1968 / Round: 2 / Pick: 37

Field goals:
  
15 attempts / 3 made

Jerry Dean DePoyster (born July 6, 1946, in Omaha, Nebraska) is a former American football placekicker and punter who also played in the National Football League.

Contents

College career

Jerry DePoyster was an All-American college football player at the University of Wyoming. He was recruited as a wide receiver and defensive back, but he made his biggest impact as a punter and kicker. In his junior season, 1966, DePoyster set a record which has never been broken though others have equaled it. He became the first kicker in NCAA history to make three field goals of over 50 yards in one game, connecting from 54, 54 and 52 yards in an October 8, 1966 game against Utah. He also still holds several records for most field goals attempted, and was the top-rated kicker in college football in 1966. He was a member of two Western Athletic Conference championship teams, in 1966 and 1967, both of which finished with 10-1 won-loss records. The 1967 team went undefeated in the regular season and appeared in the Sugar Bowl in New Orleans on New Year's Day in 1968. DePoyster was inducted into the University of Wyoming Athletics Hall of Fame on September 15, 2006.

Professional career

DePoyster was a 2nd round selection (37th overall pick) the 1968 Common Draft by the Detroit Lions.
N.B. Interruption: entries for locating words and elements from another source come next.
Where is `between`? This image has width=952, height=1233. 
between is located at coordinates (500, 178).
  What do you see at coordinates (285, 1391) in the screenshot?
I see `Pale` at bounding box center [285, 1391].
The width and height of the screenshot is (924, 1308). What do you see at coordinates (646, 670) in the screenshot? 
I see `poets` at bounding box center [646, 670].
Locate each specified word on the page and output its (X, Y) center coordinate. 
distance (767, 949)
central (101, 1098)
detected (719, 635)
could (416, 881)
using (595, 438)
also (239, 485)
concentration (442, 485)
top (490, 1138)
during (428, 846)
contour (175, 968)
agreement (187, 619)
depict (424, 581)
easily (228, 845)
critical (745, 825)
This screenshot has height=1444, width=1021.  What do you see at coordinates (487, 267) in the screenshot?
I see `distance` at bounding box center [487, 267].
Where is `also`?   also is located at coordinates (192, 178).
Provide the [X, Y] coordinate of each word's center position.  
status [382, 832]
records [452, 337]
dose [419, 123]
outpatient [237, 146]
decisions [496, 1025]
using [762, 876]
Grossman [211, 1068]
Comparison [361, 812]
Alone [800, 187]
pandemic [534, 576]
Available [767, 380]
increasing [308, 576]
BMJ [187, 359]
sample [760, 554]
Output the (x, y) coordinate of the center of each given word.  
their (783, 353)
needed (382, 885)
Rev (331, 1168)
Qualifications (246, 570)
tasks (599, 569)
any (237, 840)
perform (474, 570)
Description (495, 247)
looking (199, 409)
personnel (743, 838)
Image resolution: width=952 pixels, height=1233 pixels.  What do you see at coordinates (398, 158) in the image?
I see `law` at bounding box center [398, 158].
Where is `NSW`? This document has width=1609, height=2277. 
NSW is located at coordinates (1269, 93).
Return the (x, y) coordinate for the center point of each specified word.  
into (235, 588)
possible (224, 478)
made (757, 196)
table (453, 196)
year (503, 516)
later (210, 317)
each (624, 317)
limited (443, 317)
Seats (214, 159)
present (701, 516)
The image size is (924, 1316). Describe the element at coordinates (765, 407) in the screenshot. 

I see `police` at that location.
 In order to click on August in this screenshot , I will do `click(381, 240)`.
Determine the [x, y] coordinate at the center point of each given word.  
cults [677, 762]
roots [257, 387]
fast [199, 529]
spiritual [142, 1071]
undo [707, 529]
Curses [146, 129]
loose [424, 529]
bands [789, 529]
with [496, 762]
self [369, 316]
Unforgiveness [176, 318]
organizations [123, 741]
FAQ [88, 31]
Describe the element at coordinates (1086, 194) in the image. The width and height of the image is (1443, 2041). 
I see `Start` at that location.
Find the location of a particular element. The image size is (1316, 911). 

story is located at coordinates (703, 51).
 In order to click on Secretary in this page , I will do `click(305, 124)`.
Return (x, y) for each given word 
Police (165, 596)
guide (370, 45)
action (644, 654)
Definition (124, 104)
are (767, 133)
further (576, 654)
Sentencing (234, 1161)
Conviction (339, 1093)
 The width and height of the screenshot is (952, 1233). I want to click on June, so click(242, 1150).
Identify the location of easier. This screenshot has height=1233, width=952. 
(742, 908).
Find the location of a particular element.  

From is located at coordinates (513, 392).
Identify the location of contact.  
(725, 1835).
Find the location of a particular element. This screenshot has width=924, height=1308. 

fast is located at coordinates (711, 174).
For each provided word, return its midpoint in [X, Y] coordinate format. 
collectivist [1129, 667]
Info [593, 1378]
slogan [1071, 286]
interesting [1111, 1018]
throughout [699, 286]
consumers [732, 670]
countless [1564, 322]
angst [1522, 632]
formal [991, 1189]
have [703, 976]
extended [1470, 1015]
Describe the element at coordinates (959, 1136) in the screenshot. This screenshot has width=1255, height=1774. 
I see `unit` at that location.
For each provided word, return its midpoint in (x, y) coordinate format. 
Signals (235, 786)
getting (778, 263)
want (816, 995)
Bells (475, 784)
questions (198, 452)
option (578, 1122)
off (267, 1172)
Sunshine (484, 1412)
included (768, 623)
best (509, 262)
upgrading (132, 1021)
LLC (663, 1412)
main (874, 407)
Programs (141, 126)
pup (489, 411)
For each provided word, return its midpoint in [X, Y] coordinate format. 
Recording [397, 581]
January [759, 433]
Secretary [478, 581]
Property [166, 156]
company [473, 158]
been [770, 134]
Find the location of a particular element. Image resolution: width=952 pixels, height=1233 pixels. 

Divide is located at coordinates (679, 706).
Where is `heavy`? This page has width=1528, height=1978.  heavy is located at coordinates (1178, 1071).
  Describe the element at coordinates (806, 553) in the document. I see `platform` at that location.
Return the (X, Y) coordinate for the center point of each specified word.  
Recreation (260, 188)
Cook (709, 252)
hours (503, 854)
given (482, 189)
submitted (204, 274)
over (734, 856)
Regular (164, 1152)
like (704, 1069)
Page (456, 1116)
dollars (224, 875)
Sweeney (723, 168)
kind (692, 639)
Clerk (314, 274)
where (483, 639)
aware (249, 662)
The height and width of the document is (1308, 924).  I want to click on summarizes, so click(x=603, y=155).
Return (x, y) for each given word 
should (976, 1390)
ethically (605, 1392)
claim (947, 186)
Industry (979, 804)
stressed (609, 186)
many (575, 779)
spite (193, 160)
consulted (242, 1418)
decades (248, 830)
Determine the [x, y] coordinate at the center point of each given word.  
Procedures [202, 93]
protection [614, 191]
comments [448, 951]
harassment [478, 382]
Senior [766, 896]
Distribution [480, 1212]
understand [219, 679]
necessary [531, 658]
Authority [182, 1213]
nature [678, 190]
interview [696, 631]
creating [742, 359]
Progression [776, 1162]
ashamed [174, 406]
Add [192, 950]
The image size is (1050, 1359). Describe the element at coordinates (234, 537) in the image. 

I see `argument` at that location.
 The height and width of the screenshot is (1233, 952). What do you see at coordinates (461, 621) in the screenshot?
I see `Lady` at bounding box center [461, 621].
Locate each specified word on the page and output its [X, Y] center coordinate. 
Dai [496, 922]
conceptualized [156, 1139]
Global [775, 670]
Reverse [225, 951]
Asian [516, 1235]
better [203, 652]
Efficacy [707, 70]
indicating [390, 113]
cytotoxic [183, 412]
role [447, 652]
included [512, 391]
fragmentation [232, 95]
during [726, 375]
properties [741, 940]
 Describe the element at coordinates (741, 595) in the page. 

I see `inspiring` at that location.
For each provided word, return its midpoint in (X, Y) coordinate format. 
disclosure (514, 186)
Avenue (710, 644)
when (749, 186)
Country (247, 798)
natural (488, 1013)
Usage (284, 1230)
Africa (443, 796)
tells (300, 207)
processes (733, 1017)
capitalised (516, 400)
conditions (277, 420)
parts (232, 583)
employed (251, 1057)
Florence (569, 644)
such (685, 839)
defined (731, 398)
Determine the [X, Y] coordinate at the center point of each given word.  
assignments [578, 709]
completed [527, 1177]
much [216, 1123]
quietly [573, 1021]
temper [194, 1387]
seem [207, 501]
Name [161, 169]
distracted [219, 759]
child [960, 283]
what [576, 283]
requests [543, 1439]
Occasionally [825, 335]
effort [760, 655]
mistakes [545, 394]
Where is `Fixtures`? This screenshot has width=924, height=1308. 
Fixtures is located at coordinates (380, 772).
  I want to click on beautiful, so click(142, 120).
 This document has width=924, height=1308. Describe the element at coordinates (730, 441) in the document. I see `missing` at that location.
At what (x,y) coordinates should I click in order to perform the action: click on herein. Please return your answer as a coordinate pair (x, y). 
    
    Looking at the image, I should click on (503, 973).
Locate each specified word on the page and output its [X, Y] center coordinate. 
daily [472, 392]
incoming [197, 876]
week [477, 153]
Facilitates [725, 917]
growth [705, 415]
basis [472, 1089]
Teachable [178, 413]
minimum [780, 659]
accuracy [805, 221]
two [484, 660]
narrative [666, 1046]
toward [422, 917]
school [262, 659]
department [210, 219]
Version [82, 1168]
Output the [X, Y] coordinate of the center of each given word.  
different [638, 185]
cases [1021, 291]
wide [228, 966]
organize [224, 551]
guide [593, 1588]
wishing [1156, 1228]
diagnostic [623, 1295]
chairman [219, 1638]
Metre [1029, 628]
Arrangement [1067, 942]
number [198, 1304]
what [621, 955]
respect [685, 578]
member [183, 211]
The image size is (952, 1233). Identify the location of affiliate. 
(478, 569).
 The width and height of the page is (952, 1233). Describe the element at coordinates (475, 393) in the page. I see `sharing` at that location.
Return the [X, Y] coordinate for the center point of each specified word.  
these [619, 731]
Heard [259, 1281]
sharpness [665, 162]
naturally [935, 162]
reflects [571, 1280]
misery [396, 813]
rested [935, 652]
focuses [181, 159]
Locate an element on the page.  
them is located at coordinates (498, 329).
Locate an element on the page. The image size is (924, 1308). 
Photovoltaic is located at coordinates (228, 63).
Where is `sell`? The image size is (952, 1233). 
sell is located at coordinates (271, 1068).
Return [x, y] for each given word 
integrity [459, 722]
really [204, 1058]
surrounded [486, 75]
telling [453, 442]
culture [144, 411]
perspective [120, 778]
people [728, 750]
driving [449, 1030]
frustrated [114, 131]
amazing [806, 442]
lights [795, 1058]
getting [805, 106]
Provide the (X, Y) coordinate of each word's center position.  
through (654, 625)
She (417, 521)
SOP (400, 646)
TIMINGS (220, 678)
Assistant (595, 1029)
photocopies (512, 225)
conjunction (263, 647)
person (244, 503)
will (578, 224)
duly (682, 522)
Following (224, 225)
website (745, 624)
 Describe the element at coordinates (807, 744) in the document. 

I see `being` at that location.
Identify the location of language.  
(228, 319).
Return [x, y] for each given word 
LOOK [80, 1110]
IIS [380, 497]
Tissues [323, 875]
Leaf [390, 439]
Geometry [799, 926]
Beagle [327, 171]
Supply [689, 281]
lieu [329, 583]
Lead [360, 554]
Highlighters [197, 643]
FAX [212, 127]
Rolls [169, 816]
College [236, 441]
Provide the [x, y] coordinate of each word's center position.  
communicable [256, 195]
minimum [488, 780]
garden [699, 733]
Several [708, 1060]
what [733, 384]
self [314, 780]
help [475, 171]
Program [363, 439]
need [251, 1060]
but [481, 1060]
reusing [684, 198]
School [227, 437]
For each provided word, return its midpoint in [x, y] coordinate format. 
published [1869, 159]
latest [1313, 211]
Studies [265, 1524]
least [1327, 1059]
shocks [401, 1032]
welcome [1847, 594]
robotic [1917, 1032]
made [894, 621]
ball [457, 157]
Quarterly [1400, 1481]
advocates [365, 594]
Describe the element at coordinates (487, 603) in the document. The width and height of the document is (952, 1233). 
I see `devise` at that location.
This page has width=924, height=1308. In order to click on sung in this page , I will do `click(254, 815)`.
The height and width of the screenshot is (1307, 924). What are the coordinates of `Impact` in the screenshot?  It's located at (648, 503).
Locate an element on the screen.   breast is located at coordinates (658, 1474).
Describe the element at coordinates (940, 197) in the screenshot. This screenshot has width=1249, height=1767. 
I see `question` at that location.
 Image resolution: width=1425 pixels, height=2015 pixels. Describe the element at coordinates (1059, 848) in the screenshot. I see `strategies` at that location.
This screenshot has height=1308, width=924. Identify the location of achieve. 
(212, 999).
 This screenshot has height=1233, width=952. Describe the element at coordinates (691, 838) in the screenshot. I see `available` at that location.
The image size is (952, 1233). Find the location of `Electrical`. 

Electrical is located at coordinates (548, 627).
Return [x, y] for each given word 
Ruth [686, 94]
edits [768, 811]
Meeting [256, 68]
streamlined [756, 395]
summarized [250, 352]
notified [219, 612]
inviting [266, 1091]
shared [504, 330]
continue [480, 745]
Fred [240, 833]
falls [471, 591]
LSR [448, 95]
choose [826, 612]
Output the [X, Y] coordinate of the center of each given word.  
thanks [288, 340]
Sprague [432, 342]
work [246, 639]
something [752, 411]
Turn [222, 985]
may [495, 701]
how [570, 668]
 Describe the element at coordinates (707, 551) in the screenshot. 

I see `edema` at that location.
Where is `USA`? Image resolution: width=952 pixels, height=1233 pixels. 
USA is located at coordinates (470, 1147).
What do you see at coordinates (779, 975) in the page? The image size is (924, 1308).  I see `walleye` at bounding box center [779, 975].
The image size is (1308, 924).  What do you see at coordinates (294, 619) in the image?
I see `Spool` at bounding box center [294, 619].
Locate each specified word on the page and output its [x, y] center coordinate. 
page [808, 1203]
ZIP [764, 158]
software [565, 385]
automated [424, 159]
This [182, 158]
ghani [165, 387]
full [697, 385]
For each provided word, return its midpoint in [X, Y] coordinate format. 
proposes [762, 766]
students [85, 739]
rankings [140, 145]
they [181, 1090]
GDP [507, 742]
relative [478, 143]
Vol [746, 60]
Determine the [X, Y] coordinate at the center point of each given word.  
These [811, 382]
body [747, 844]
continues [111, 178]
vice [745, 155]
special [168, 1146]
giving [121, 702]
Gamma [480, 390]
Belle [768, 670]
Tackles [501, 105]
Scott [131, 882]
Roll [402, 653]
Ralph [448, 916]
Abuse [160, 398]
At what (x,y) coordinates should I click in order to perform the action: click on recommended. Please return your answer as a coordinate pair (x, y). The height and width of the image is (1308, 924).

He played in all 14 of the Lions games that season, as both a punter and placekicker. He then served in the military for two years. During the 1971 NFL season, he was signed as a free agent by the Oakland Raiders after the team cut veteran Mike Eischeid. DePoyster appeared in the last 12 games of the 1971 season as well as the entirety of the 1972 season. He was strictly a punter and kickoff specialist: future Hall of Famer George Blanda handled the field goals and extra points. In 1973, the Raiders drafted another future Hall of Famer, Ray Guy (who was the first pure punter ever taken in the first round of the NFL draft). DePoyster retired from football to raise a family and to work in the homebuilding and oil industries.

DePoyster is often erroneously cited in various internet sources as having kicked the shortest punt in NFL history, supposedly either 10 or 11 yards long. (The shortest punt ever was actually negative-7 yards by Sean Landeta of the New York Giants in a 1985 playoff game, and there have been at least two 1-yard punts.) Although he was a good punter, he became nationally infamous in 1972 for a botched punt against the Chicago Bears which made him the butt of a joke on the Tonight Show with Johnny Carson. DePoyster told a newspaper interviewer in 2008: "We were playing in Oakland and the water was about a foot above my shoes. I punted from my own end zone and the ball went about 10 yards and the guy returned it for a touchdown. I think they replayed that about three times on Johnny Carson's show. I didn't think an old Nebraska guy would do that to me."

In his book One Knee Equals Two Feet, former Raiders coach John Madden contrasted Ray Guy's "great hands" with DePoyster's. "Jerry DePoster drove me crazy," Madden wrote. "He seldom caught the snap cleanly. He would bobble it or it would bounce off his chest. Every punt got to be an adventure."